[Task to carry out] Which of the lines below hold the word "account"? Pull each of them out.

[Entries supplied]
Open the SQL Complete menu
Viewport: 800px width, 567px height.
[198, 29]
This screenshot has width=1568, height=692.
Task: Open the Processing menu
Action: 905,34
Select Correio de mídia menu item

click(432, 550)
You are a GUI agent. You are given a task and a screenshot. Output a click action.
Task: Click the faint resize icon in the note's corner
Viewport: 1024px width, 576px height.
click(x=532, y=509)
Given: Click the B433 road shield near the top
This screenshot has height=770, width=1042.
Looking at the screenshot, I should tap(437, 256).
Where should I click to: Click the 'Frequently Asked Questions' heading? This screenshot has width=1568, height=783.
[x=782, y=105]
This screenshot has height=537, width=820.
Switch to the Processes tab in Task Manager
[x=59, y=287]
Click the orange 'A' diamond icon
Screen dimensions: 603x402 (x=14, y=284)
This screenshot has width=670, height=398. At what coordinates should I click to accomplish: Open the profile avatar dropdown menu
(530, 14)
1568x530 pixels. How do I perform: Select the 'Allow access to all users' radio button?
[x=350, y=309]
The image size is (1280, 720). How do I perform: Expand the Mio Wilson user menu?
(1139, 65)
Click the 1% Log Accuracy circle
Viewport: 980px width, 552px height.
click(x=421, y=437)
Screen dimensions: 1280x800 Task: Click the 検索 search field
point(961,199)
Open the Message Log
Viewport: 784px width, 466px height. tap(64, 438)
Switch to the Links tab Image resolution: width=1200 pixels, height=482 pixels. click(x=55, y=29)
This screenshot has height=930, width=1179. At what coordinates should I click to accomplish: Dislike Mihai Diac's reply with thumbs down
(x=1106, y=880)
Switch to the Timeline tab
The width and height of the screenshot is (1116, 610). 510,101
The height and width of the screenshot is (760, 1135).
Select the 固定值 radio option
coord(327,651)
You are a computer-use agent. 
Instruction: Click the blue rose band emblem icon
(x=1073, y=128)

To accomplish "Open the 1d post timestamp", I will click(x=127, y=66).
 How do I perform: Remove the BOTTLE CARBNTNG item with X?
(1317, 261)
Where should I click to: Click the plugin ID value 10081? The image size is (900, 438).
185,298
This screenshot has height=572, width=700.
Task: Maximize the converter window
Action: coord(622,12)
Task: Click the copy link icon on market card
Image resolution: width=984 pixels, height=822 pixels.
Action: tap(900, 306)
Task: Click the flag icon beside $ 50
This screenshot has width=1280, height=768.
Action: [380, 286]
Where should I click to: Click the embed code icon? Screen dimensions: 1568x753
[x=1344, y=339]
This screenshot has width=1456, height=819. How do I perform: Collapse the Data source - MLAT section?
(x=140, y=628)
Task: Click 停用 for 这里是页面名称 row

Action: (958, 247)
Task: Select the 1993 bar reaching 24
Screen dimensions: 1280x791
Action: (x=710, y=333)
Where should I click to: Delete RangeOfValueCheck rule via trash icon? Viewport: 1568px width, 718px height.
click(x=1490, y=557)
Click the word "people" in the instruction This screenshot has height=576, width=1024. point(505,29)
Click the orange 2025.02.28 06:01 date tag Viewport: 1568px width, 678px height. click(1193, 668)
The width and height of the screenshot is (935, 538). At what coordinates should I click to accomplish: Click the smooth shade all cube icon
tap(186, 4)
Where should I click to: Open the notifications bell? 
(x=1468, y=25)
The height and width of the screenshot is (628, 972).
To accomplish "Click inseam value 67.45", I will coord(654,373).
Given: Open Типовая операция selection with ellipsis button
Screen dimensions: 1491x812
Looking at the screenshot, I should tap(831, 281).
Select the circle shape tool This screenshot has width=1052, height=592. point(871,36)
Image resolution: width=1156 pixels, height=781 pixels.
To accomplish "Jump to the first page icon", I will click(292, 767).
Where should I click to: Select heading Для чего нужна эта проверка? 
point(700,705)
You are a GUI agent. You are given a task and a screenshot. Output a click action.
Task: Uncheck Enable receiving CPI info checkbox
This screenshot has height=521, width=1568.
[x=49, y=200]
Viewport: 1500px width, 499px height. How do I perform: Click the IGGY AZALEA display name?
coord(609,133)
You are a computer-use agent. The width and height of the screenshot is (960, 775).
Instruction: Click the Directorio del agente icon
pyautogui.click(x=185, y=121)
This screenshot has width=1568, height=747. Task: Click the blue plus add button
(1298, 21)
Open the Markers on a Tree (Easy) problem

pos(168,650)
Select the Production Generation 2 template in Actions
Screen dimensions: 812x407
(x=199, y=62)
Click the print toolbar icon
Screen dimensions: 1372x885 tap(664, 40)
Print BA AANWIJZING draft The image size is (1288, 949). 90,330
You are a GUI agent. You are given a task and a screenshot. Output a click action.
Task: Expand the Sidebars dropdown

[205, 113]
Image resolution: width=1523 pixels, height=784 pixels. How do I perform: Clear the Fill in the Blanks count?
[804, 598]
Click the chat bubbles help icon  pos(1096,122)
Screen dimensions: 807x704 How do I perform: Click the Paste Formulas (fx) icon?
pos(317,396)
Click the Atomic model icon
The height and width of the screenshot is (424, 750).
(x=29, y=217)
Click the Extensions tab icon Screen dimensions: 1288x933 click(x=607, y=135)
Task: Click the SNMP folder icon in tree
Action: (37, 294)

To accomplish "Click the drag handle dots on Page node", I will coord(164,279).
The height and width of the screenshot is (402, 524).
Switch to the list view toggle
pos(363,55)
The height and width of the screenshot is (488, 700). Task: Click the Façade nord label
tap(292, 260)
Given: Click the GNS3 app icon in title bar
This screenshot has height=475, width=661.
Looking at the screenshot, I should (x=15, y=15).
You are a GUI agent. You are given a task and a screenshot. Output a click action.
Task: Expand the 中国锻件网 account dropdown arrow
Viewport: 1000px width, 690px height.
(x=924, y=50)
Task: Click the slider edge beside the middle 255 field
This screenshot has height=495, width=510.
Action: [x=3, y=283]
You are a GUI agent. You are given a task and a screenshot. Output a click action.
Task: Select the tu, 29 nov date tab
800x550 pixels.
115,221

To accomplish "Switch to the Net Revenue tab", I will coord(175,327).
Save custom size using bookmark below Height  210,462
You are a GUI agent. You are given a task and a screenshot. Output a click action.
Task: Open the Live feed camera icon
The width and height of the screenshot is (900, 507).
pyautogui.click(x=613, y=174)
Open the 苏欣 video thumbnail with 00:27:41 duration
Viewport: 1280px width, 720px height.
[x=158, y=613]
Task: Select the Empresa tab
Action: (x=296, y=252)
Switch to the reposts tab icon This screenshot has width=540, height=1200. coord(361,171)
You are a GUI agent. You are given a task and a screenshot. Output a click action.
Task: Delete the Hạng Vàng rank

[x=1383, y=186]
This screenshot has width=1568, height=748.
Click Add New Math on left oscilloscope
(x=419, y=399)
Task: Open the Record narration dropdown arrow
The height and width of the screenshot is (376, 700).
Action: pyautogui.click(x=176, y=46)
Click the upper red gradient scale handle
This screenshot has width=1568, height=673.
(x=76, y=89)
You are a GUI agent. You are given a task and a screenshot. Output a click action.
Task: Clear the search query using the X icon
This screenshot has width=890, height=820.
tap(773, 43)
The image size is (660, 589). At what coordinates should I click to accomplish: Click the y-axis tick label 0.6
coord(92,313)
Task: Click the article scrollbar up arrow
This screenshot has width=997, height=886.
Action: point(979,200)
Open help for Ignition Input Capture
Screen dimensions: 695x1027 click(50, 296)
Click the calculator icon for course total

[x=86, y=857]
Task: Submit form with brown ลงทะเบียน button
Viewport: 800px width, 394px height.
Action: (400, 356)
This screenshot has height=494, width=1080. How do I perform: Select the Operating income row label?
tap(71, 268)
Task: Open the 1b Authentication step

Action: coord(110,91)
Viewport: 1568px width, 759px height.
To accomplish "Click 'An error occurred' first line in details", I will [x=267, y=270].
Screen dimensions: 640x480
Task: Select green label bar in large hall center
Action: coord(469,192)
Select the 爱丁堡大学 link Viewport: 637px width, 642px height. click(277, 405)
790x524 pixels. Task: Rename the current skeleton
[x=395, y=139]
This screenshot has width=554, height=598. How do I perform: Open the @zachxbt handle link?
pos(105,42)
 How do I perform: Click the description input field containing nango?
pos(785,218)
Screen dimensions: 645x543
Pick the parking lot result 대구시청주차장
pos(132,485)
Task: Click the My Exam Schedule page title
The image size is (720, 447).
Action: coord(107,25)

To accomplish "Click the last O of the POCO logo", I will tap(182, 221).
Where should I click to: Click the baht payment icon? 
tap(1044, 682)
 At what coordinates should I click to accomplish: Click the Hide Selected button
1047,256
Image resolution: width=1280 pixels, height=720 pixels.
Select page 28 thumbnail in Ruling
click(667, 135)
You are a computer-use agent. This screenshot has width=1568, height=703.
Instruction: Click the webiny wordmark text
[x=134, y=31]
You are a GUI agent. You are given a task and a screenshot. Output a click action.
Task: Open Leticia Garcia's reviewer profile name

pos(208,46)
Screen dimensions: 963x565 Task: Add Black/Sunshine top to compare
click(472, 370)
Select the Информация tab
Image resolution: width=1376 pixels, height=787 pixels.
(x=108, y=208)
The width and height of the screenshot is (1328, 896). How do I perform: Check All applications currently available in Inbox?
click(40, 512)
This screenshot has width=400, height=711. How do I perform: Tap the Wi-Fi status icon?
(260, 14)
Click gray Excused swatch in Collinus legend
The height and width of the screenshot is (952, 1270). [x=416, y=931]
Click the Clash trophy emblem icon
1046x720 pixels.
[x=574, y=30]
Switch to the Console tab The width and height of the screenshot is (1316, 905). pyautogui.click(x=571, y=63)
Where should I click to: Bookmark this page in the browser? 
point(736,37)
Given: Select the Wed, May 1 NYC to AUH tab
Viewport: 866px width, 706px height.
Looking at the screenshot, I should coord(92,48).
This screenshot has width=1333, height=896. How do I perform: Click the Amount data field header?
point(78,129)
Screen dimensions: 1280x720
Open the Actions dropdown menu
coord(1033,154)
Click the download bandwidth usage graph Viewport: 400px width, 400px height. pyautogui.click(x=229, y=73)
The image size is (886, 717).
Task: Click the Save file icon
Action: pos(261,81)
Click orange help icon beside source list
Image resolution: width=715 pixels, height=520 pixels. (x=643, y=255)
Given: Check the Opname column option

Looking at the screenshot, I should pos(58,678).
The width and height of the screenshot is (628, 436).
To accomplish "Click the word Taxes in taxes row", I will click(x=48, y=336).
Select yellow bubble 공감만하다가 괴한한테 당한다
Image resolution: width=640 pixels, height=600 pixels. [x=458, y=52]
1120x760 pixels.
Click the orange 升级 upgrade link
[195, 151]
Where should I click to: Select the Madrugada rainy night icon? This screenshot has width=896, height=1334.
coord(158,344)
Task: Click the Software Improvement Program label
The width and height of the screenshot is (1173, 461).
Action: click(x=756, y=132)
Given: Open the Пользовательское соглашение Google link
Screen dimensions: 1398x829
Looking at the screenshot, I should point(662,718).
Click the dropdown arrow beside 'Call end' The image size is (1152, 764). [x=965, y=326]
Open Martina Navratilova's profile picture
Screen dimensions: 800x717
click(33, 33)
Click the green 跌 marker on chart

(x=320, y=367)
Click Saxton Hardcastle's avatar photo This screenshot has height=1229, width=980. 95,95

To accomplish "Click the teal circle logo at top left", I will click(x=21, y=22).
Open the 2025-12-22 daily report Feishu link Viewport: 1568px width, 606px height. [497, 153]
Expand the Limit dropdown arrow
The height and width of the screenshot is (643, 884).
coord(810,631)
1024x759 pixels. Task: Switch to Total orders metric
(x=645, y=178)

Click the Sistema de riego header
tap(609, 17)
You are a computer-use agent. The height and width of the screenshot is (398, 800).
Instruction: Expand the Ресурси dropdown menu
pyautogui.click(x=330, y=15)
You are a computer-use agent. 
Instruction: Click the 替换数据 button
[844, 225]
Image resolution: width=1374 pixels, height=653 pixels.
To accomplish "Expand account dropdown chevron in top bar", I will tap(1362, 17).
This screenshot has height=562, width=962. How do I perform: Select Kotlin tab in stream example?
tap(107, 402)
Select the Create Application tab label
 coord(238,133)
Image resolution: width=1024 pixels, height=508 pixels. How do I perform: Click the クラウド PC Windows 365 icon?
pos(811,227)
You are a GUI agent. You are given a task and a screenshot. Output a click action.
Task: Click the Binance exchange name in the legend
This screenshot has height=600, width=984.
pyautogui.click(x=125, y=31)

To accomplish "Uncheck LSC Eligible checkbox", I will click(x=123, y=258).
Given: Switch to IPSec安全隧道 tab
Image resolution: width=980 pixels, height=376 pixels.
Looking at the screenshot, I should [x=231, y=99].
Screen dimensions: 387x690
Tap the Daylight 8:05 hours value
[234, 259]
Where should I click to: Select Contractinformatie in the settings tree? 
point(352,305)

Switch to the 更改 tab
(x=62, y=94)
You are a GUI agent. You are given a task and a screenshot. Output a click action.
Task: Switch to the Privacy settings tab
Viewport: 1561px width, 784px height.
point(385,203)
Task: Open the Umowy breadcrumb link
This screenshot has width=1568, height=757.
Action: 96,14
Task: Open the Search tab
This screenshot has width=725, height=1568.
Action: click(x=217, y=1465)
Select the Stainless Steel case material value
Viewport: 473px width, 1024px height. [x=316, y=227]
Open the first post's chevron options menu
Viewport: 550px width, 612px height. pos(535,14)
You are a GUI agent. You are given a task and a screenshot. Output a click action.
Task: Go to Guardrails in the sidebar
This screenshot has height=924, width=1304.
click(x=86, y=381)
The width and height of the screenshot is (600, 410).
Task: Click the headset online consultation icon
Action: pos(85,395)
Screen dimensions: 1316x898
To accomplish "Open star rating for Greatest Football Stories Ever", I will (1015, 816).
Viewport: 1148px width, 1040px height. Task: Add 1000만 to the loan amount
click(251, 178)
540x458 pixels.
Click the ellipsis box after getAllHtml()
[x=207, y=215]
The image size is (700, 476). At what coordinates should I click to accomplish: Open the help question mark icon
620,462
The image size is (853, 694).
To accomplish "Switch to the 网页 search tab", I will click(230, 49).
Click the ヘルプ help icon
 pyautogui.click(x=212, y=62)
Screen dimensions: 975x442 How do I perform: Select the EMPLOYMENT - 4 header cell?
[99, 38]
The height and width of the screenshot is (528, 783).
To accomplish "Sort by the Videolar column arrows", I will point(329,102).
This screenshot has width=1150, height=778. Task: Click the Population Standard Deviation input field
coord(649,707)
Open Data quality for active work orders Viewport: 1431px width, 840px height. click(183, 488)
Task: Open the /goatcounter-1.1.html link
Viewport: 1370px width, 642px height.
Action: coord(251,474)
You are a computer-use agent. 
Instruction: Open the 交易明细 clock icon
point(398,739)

[Reply to the task]
Task: Expand the 中国锻件网 account dropdown arrow
To accomplish "Expand account dropdown chevron in top bar", I will tap(1362, 17).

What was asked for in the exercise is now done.